Great to see some good civil discussion on a traditional agricultural subject.
For me personally the two operations in the farming calendar year which gives me most satisfaction are ploughing and harvesting, before the days of quiet cabs there was nothing I enjoyed better as a teenager than ploughing with the seagulls following quickly behind shouting away and the smell of the soil, all these you do not experience in todays modern cabs, then harvesting a crop after growing it is also very rewarding.
My ploughing interest and connections go back a few generations, Alan mentioned the famous Ransomes of Ipswich ploughs, back in the days of horses both my great grandfather and grandfather ploughed in competitions in Lincolnshire using Ransome ploughs, in doing this and winning many prizes they were like demonstrating salesmen for Ransomes ploughs, I still have many of these prize certificates and family photgraphs of the two geneartions locally at matches. So naturally my dad always enjoyed and talked about ploughing and as a young lad I sat with him for hours on the tractor watching behind what was happening and how a plough works, but must say I didn't always listen to his knowledge!! he always told me the best way to learn how a plough runs is to walk behind one.
During the early 1980's when I started vintage ploughing I would attend many local ploughing matches, he woud come with me, often riding on the M-H 25 fender, eventually Health and Safety stopped this as only one person can ride on a tractor here in a public place, so after years of doing it he found that difficult to take.
I used to plough with the styled M-H 25 and a three furrow Ransome RSLD plough which grandfather bought new, also I ploughed with the green Pacemaker and popular M-H No 26 two furrow plough.
—————
### INSTRUCTION 1
Write out the ploughing passage again, beginning at the words "Great to see" and stopping after "also very rewarding.", with "seagulls" renamed to "gulls".
### INSTRUCTION 2
In the ploughing passage, which plough did the writer use with the styled M-H 25?

### DATA SEGMENT
—————
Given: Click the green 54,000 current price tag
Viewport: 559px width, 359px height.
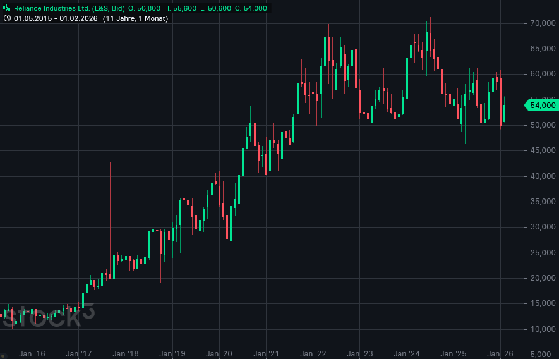Looking at the screenshot, I should [x=541, y=105].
—————
### WORKED SOLUTION 1
Great to see some good civil discussion on a traditional agricultural subject.
For me personally the two operations in the farming calendar year which gives me most satisfaction are ploughing and harvesting, before the days of quiet cabs there was nothing I enjoyed better as a teenager than ploughing with the gulls following quickly behind shouting away and the smell of the soil, all these you do not experience in todays modern cabs, then harvesting a crop after growing it is also very rewarding.

### WORKED SOLUTION 2
A three-furrow Ransome RSLD plough, which the writer's grandfather bought new.